━━━━━ Supplied data ━━━━━
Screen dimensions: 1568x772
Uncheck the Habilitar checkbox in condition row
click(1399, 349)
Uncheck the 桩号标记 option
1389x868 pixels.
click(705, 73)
━━━━━
Turn every line of the material above into a JSON list of strings, one string per line, with blank lines left out.

The response.
[
  "Screen dimensions: 1568x772",
  "Uncheck the Habilitar checkbox in condition row",
  "click(1399, 349)",
  "Uncheck the 桩号标记 option",
  "1389x868 pixels.",
  "click(705, 73)"
]